Dr Thomas Edwards
- Job title: Associate Professor
- Email: email@example.com
- Telephone: +44(0) 113 343 3031
- Faculty: Biological Sciences
- School: Molecular and Cellular Biology
- Location: Garstang 8.54d
- Areas of expertise: structural biology; protein-protein interactions; RNA virus; crystallography; RNA binding proteins
- Website links: University of Leeds profile | Google scholar | ORCID
We use Structural Molecular Biology (mainly X-ray crystallography, but including NMR and EM) to study protein-protein and protein-RNA interactions in Developmental & Cellular Biology, Microbiology, and Cancer.
Current major projects
- RBPs & N proteins from -ve sense RNA viruses
- Protein-protein interactions and their inhibition
- RNA binding proteins in developmental control
- Affimers and conformational selection
Detailed research programme
Perturbation of protein-protein interactions (PoPPI)
An EPSRC funded programme grant in collaboration with the University of Bristol, Northern Institute for Cancer Research (Newcastle University), AstraZeneca and Domainex.
https://poppi.website/. The figure shows the HIF1:p300 interaction that we are trying to inhibit in cancer cells to prevent vascularisation in solid tumours.
RBPs & N proteins from -ve sense RNA viruses.
Structural biology of RNA binding proteins from negative sense RNA viruses, including the M2-1 protein from Respiratory Syncytial Virus (shown below in complex with the binding peptide from the P protein), and Nucleocapsid (aka nucleoprotine, N or NP) proteins from bunyaviruses.

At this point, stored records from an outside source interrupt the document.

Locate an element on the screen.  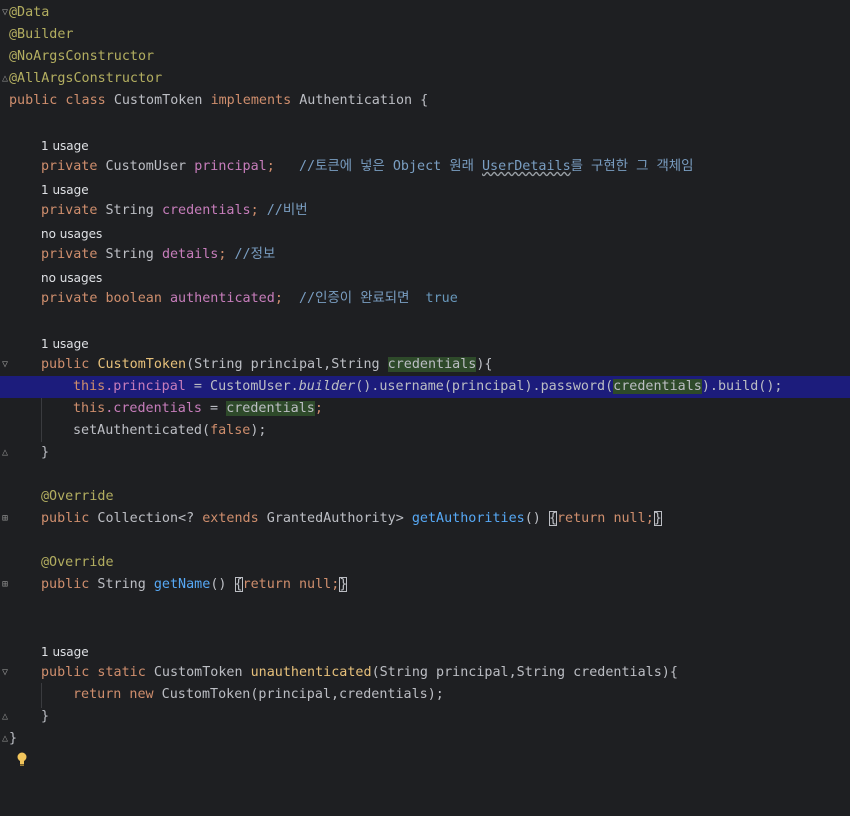
annotation-builder: @Builder is located at coordinates (42, 34).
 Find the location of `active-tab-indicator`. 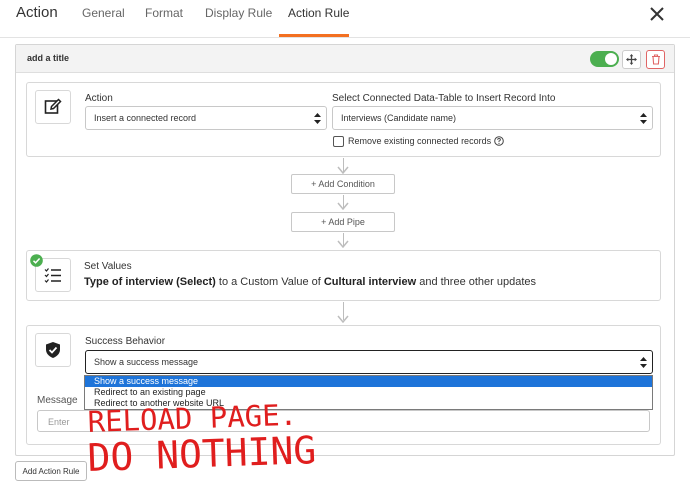

active-tab-indicator is located at coordinates (314, 36).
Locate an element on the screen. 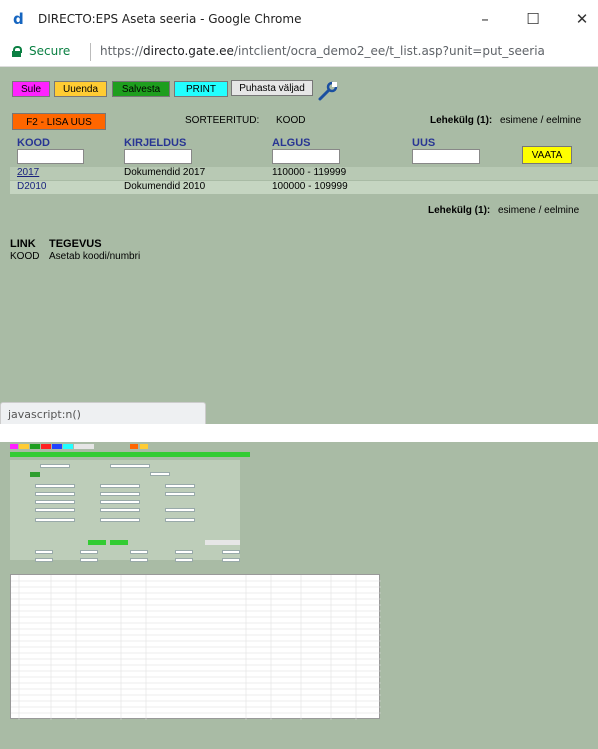 This screenshot has height=749, width=598. secure-label: Secure is located at coordinates (50, 51).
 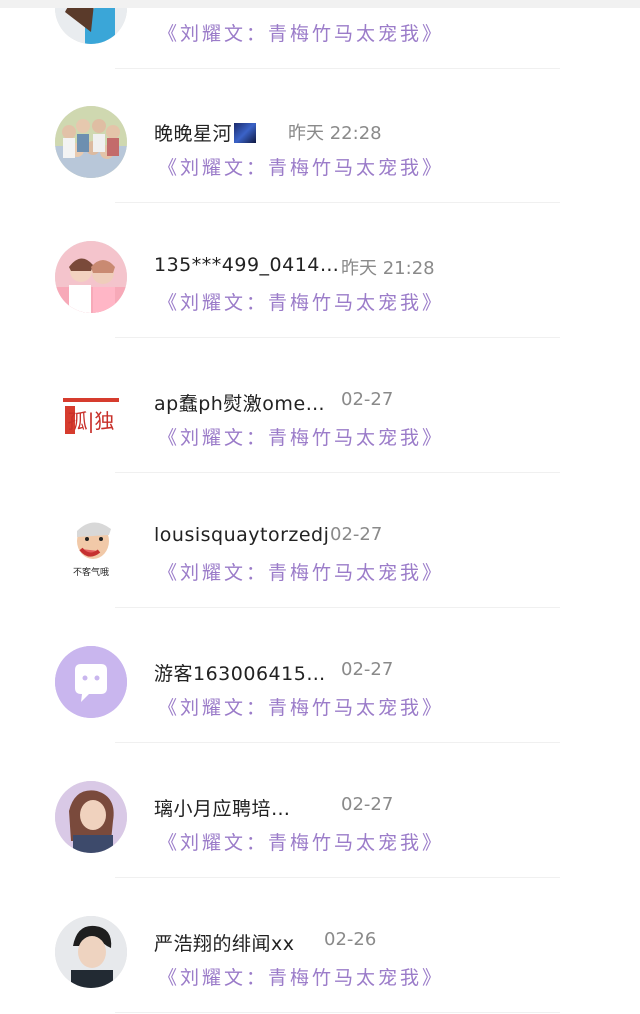 I want to click on conversation-item: 《刘耀文：青梅竹马太宠我》, so click(x=320, y=38).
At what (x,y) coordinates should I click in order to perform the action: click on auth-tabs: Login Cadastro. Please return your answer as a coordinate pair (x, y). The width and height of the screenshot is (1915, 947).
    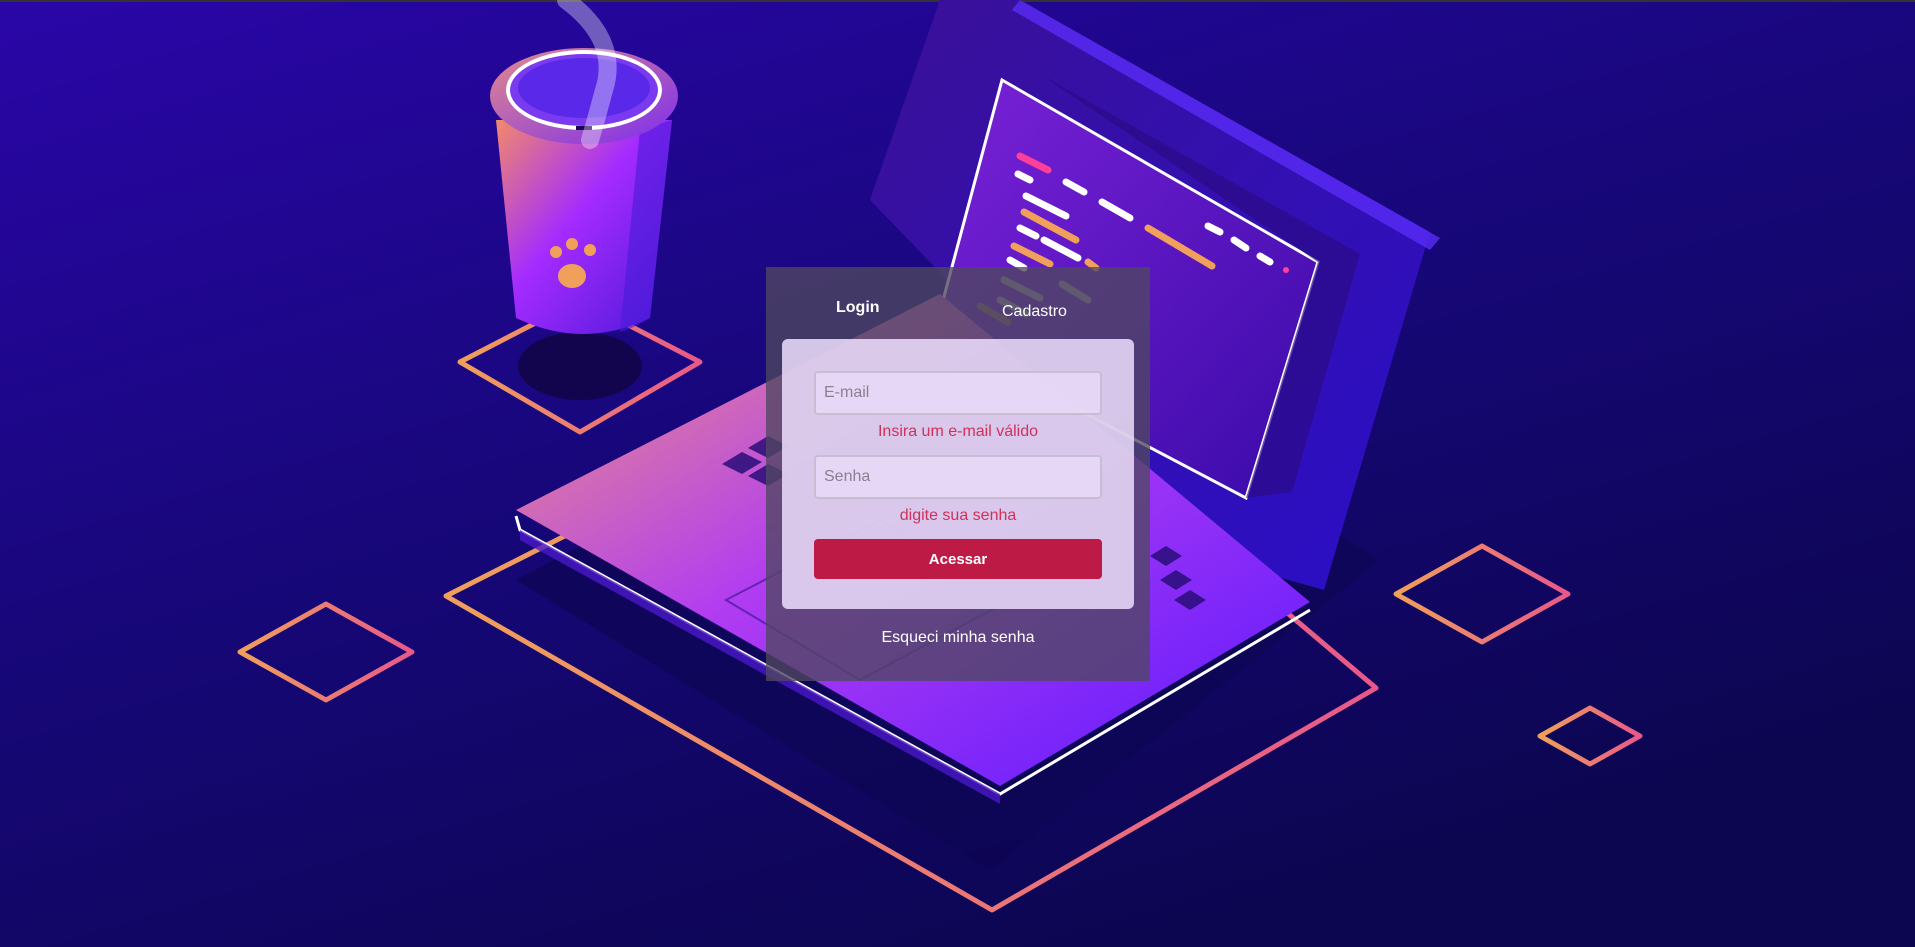
    Looking at the image, I should click on (958, 303).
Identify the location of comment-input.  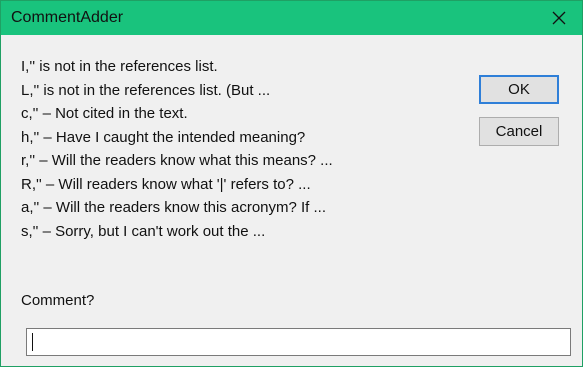
(298, 342).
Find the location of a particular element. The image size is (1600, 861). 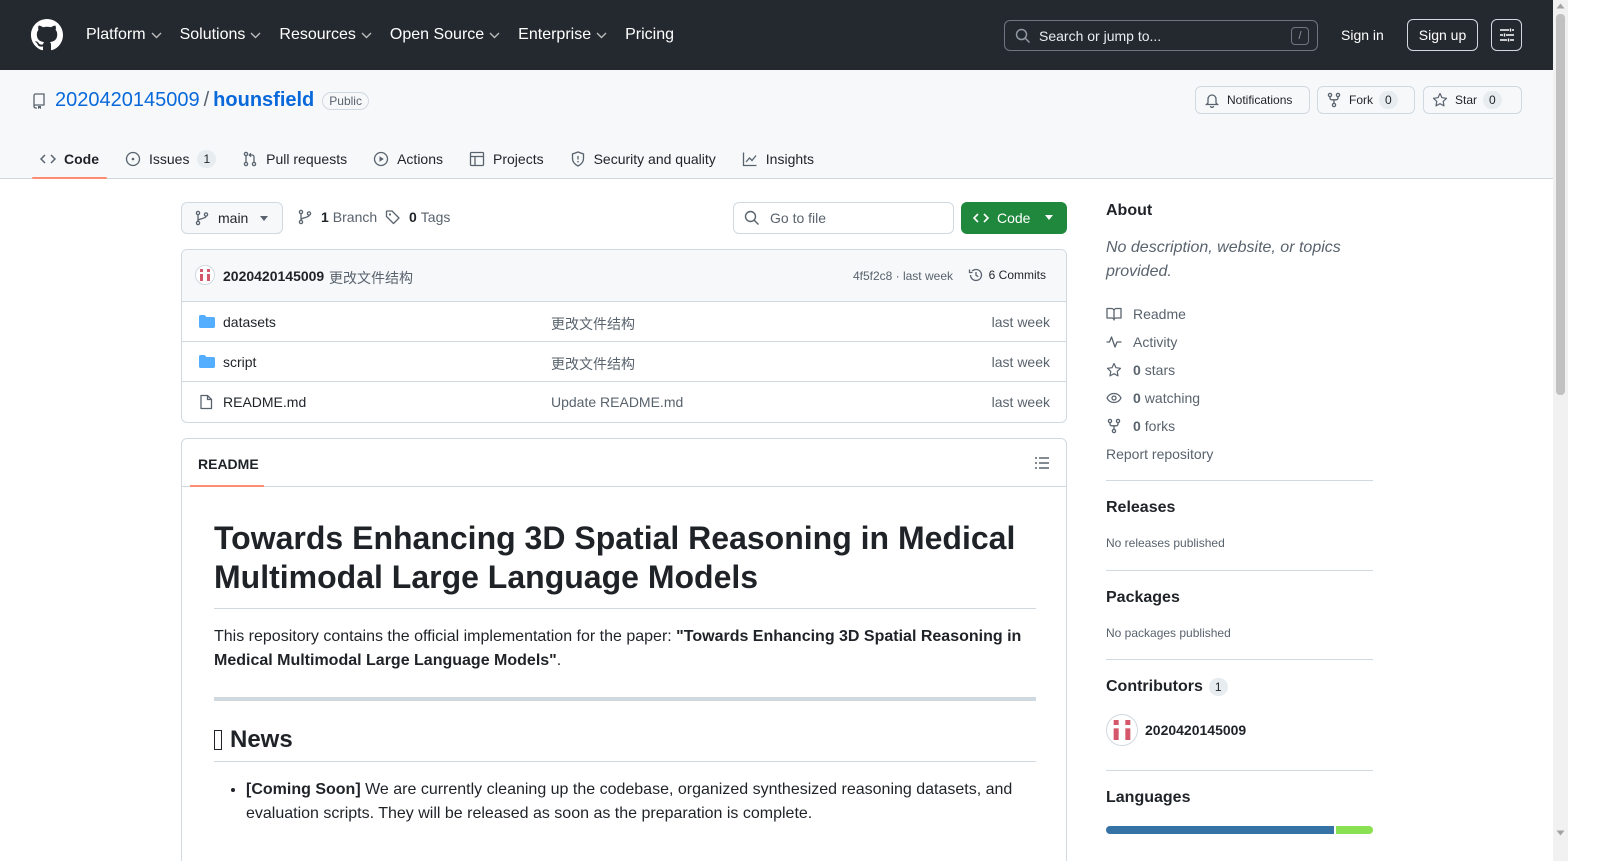

tab-issues: Issues 1 is located at coordinates (170, 159).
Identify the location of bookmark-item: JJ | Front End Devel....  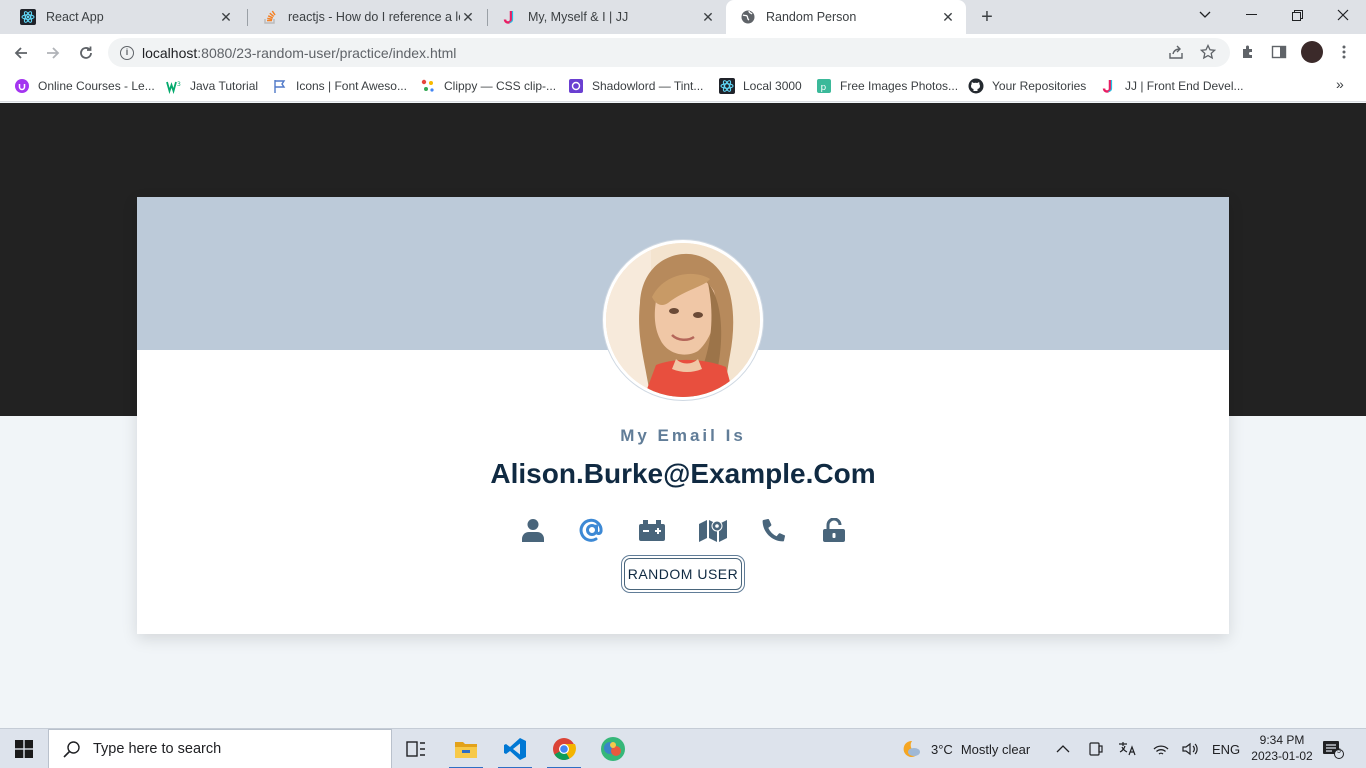
(1172, 86).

Affimers and conformational selection
Crystal structures of selective Affimers in complex with their target proteins has revealed a conformational selection that traps the target protein into what could be a desirable conformation. The figure shows an MCL-1 selective Affimer in complex with MCL-1, a target for anti-cancer therapeutics.
RNA binding proteins in developmental control. The control of RNA translation and localisation can be critical in developmental biology Structural biology reveals the mechanism of binding and sequence selectivity, for instance the structure of Pumilio shown in the figure.